# turnout size



## neil benjamin (Dec 22, 2011)

Would it be wise to use a large peco to a medium on a crossover from main to a siding ? reason I ask I have a few large and med . Trying to use the large on the main and med on siding , but like I said how about on a cross over ?


----------



## DonR (Oct 18, 2012)

Peco uses the 'large','medium'and 'small' designations in
lieu of radius degree. 'small' is somewhat near a #4,
so I would guess Medium to be near a #6 and the large
possibly an 8 or 10.

That being the case, It would seem that you would have difficulty matching the
different radius of large with that of a medium turnout in a typical
parallel track crossover situation. Have you tried them together?


Don


----------



## neil benjamin (Dec 22, 2011)

Thank you for the response

I tried them and would have to put a piece of trait track between I think the radius seems the same between the two. Just the points longer on the large ?


----------



## sawgunner (Mar 3, 2012)

if these are N scale then if they are the same code of rail then they are the same angle of diverge Code 55 is 10 degree while code 80 is 8 degree regardless of "size" of the tunout. I can't speak for HO ones as I have not used them


----------



## neil benjamin (Dec 22, 2011)

Peco code 100 Ho


----------



## DonR (Oct 18, 2012)

Here is a Peco chart that lists their code 100 turnouts.

http://www.peco-uk.com/page.asp?id=tempc100

Note that it uses the terms, small, medium, large and
the term radius connect to them.

To test the radius question:

Lay your 'medium' turnout on
top of your 'large'. According to the Peco chart
you should see a difference in the radius of
the diverting rails. There also would be 
a difference in the length.

Don


----------

+++

● Required work:
• A. In the forum thread on turnout size, what angle of diverge does sawgunner give for N scale code 55 turnouts?
• B. List the size designations that the forum thread on turnout size says Peco uses for its turnouts.
The items after this thread are separate material.

+++

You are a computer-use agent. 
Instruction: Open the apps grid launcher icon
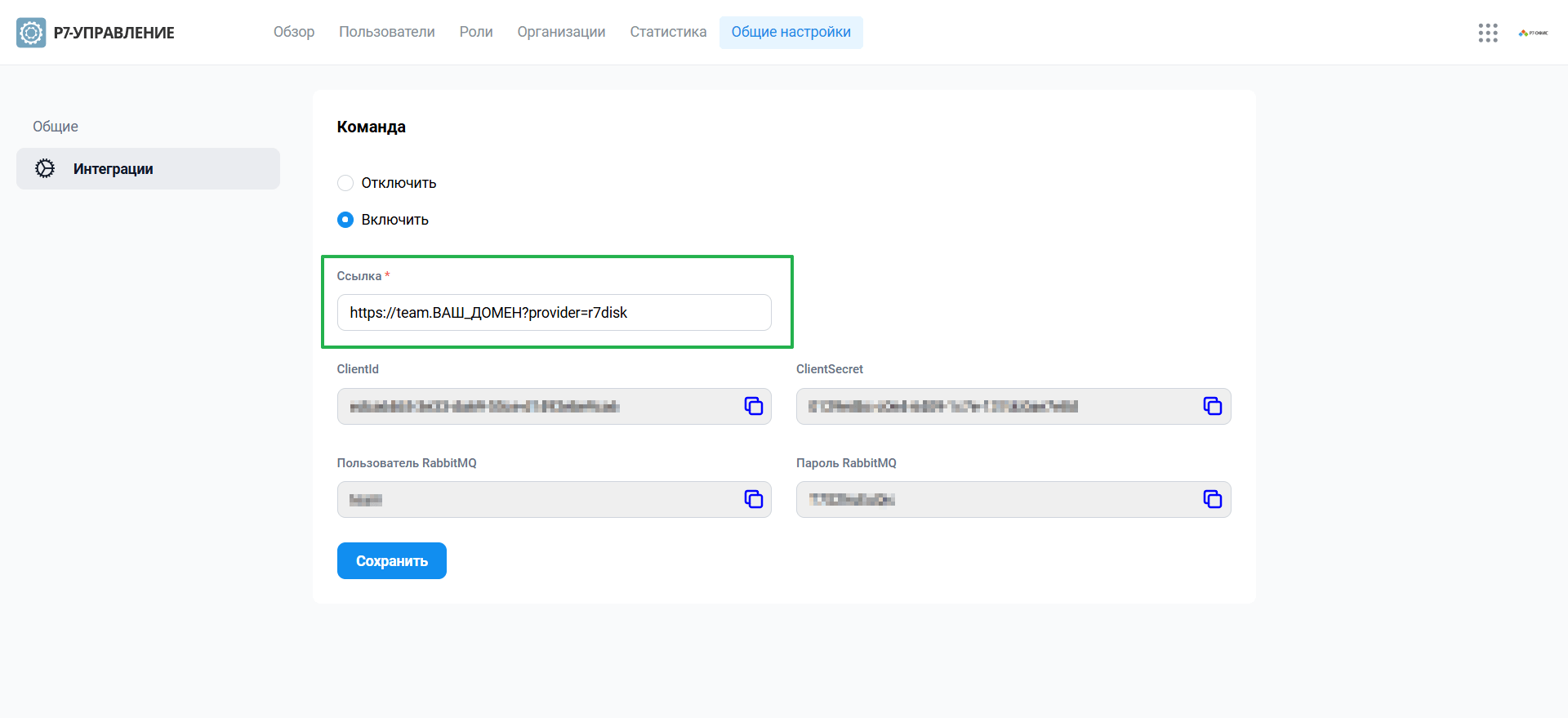click(1488, 33)
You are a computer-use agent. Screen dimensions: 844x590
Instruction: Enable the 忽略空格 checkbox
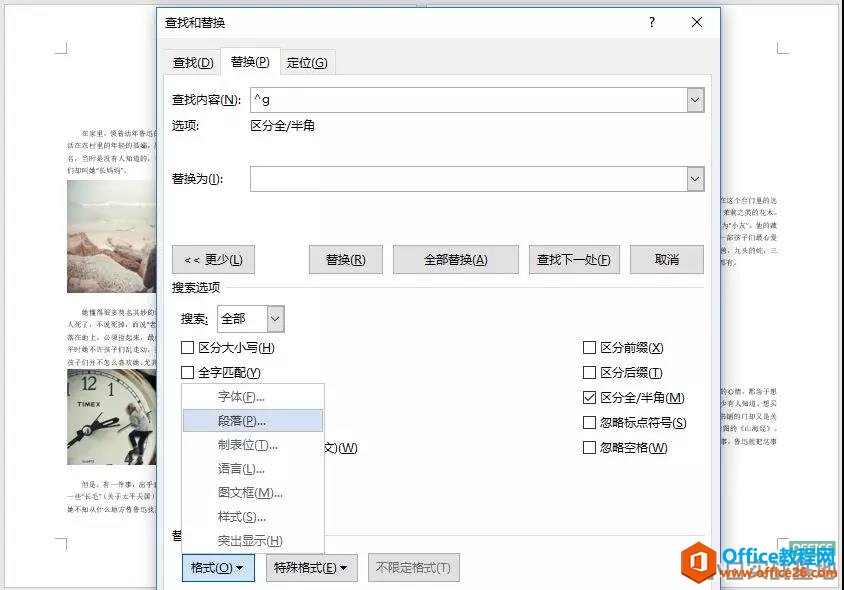[x=590, y=447]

+++

● Worked solutions:
• A. 10 degrees.

• B. Small, medium, large